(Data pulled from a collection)
------------------------------------------------------------------------

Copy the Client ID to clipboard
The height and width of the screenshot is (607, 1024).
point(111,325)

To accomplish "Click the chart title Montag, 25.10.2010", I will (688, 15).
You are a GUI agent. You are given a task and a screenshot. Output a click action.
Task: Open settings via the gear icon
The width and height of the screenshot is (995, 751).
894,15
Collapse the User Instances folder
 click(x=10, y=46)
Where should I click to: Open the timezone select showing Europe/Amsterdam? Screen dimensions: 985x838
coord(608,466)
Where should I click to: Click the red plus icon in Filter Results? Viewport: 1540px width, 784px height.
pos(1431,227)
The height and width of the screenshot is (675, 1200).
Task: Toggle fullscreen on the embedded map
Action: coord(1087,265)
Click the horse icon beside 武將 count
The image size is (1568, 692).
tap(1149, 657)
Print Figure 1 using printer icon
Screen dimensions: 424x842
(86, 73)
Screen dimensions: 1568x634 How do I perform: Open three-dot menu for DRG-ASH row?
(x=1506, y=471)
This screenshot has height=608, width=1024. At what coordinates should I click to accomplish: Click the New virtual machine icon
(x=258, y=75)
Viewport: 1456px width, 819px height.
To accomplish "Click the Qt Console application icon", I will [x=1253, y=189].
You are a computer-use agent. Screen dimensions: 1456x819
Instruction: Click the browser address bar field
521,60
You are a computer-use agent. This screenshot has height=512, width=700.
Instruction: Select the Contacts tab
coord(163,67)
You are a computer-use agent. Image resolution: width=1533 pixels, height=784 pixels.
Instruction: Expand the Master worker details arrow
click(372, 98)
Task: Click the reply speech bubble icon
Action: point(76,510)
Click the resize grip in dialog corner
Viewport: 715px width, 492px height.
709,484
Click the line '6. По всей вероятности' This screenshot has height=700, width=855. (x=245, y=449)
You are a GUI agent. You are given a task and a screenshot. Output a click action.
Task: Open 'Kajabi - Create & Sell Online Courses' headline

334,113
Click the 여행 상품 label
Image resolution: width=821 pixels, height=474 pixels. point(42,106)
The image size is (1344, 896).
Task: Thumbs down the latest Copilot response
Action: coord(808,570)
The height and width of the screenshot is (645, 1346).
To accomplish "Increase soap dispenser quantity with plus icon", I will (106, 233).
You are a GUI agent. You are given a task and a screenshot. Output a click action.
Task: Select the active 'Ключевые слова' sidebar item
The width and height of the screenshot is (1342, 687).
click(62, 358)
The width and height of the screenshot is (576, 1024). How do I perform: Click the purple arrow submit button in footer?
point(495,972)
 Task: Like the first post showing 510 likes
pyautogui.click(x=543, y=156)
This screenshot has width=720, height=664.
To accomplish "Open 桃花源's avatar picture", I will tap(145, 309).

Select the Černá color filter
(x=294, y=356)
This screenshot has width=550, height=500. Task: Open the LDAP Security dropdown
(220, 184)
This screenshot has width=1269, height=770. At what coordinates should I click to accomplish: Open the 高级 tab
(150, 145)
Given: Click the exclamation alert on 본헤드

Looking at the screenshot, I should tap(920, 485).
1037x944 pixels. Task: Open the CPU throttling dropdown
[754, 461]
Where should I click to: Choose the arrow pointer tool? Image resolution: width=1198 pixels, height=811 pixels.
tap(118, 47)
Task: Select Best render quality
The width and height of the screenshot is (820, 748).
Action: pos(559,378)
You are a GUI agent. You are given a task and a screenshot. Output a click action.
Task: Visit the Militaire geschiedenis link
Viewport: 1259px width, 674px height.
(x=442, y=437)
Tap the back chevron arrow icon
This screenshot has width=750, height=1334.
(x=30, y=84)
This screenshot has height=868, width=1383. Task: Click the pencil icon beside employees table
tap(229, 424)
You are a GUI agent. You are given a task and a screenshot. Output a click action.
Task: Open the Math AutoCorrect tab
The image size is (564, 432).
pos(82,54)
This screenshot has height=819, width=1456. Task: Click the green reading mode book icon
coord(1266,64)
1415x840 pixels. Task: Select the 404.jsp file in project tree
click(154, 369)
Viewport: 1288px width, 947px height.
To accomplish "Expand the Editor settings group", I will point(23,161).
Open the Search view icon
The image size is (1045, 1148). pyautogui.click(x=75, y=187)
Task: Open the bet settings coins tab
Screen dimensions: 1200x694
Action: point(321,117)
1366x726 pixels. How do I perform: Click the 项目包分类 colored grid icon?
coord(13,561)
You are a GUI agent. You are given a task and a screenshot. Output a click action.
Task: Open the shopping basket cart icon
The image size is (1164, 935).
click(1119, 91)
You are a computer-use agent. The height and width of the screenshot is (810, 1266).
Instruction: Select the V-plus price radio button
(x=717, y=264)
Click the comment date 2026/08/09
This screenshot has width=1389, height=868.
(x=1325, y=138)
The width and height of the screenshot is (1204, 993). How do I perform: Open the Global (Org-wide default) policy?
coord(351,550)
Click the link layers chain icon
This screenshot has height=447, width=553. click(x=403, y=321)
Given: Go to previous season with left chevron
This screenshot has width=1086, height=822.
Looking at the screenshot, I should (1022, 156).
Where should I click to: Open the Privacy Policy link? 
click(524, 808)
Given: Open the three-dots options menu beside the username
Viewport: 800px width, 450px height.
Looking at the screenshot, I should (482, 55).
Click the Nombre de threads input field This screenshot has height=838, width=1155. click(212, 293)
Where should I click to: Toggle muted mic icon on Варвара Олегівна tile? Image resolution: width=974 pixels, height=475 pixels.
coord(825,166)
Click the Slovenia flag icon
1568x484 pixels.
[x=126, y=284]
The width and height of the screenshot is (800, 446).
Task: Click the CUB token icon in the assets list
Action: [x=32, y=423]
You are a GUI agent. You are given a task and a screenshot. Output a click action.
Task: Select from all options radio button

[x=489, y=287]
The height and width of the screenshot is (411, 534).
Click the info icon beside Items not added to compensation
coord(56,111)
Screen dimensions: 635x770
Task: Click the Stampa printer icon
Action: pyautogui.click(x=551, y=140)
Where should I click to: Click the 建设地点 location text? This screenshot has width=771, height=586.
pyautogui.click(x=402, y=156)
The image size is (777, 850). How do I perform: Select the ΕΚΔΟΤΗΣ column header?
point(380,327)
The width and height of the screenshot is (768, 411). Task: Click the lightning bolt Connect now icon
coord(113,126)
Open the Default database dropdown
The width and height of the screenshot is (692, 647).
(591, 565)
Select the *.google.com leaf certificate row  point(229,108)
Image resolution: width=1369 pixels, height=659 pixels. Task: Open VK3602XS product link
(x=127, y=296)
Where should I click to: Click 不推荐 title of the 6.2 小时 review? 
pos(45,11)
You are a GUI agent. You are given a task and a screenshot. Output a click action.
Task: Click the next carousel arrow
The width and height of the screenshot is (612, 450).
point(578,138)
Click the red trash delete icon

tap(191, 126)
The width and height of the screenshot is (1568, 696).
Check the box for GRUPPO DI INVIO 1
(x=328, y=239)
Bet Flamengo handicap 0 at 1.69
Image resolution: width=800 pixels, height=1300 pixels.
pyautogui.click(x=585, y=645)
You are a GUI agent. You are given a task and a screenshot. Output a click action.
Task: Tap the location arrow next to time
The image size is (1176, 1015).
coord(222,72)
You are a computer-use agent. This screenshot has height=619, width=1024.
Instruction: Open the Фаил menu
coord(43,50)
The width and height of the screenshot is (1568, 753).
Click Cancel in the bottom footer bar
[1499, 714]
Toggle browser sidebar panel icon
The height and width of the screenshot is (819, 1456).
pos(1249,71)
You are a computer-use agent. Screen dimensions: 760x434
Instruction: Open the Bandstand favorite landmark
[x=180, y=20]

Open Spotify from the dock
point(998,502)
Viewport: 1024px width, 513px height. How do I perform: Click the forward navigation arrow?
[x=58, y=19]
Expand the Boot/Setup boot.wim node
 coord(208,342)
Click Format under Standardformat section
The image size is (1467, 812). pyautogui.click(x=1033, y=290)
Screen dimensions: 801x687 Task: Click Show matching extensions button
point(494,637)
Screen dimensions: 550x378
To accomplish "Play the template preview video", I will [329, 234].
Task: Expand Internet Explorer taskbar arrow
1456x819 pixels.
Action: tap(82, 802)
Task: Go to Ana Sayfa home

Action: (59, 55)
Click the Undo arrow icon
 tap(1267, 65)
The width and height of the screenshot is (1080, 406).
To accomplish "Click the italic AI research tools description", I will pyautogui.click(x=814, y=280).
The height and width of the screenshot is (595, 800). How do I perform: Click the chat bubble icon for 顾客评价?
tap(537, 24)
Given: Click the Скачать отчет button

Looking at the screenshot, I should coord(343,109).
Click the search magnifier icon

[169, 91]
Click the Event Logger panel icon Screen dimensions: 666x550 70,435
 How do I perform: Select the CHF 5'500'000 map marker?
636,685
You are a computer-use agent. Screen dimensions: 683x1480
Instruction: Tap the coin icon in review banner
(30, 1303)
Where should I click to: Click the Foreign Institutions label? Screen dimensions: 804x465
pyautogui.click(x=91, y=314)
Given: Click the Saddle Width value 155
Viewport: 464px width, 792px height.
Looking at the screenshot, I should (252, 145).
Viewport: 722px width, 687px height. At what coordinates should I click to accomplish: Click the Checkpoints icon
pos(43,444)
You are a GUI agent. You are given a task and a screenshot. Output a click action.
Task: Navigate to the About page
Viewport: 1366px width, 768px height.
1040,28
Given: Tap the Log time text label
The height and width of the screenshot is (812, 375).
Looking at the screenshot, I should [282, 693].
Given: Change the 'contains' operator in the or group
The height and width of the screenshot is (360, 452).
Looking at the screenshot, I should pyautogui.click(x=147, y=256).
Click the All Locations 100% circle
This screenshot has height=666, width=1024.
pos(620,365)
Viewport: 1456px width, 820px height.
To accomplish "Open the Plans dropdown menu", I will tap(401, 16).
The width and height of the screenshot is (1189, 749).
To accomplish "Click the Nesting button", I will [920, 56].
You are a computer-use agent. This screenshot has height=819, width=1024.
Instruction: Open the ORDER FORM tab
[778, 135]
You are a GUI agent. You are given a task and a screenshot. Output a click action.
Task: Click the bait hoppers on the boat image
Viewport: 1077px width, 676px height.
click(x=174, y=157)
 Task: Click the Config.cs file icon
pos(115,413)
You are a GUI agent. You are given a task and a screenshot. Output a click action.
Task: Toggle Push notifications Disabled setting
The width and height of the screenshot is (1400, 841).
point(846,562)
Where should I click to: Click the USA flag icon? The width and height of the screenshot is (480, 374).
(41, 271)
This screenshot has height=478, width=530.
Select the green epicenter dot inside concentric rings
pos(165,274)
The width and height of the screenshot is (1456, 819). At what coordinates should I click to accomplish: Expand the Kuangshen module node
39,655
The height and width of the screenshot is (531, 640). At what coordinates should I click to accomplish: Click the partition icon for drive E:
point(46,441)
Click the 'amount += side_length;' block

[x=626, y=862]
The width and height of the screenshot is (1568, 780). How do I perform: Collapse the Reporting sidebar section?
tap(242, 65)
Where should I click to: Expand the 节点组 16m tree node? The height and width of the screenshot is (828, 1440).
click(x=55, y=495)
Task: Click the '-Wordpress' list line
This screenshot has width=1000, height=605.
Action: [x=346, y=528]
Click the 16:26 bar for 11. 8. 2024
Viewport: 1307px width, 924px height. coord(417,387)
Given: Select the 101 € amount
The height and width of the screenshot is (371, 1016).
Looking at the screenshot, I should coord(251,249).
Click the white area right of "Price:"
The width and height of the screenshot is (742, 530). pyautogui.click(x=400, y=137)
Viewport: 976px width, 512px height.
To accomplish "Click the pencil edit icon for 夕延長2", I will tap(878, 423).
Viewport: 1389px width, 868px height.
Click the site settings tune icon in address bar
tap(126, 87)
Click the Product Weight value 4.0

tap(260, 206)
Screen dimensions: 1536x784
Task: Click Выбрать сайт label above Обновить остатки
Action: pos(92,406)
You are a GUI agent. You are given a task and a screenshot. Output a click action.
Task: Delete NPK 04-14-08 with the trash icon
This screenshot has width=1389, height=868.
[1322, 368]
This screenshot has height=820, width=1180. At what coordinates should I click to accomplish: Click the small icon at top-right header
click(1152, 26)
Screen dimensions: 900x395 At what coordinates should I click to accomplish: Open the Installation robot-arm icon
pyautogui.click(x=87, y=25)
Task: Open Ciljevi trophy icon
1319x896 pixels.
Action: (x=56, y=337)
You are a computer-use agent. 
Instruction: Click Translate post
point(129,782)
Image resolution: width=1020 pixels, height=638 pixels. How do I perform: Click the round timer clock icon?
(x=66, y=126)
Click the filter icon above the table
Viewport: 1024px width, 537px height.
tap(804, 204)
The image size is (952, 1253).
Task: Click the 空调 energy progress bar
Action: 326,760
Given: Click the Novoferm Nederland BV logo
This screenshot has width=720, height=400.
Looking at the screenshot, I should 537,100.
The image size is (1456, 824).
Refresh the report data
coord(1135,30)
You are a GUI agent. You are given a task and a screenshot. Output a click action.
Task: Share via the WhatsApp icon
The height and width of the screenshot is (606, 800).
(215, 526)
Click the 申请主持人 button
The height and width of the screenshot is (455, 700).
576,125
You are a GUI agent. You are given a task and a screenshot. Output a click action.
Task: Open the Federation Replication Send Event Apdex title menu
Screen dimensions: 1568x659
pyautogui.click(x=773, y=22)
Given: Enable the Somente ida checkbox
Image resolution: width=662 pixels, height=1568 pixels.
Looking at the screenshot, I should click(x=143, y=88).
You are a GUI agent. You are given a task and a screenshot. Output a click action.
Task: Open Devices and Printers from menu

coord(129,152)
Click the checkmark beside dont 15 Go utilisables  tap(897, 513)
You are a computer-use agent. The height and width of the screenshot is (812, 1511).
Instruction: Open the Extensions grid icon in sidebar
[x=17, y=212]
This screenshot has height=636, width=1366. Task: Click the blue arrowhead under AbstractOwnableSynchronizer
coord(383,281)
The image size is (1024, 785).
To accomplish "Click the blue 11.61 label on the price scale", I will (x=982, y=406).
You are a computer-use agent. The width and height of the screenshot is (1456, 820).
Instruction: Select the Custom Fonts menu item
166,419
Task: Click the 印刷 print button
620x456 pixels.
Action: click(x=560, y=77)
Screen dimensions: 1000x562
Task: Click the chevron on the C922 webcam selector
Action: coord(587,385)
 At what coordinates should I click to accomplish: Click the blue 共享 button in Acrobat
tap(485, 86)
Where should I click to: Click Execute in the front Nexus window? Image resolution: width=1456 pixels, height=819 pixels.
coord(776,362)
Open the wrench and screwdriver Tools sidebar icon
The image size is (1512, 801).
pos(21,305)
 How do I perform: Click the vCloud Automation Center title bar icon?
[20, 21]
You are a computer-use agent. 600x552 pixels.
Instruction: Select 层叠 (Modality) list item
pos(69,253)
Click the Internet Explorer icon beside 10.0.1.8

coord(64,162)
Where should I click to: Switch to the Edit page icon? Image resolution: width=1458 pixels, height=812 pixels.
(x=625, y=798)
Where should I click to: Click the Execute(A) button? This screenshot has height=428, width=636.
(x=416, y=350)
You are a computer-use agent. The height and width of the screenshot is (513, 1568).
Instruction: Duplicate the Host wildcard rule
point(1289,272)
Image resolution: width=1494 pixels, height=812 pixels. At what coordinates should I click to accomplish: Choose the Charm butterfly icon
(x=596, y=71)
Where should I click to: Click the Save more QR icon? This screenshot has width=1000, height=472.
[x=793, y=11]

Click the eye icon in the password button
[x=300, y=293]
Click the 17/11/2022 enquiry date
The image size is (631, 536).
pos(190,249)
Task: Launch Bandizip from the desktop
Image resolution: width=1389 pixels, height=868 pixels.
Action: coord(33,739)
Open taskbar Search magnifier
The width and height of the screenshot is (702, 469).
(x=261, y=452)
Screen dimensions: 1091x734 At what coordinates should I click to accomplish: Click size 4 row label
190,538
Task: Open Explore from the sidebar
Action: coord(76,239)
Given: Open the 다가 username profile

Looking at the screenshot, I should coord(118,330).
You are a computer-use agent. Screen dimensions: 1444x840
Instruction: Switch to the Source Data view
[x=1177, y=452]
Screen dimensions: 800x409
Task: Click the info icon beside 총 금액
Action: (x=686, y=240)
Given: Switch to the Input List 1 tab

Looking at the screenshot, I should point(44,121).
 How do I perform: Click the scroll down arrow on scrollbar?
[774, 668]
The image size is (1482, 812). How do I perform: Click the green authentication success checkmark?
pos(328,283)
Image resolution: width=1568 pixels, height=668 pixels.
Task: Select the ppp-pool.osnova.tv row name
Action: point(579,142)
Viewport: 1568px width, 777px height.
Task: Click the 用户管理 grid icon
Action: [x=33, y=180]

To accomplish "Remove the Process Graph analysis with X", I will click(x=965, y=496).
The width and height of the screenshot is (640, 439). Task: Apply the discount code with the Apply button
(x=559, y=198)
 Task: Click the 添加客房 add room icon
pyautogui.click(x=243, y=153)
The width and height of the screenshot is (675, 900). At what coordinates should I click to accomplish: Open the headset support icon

------------------------------------------------------------------------

_Written instruction_:
Output the rows exactly as they appear, from the first row through the line containing "coord(608,466)", including both ends.

_Answer to this problem_:
Copy the Client ID to clipboard
The height and width of the screenshot is (607, 1024).
point(111,325)

To accomplish "Click the chart title Montag, 25.10.2010", I will (688, 15).
You are a GUI agent. You are given a task and a screenshot. Output a click action.
Task: Open settings via the gear icon
The width and height of the screenshot is (995, 751).
894,15
Collapse the User Instances folder
 click(x=10, y=46)
Where should I click to: Open the timezone select showing Europe/Amsterdam? Screen dimensions: 985x838
coord(608,466)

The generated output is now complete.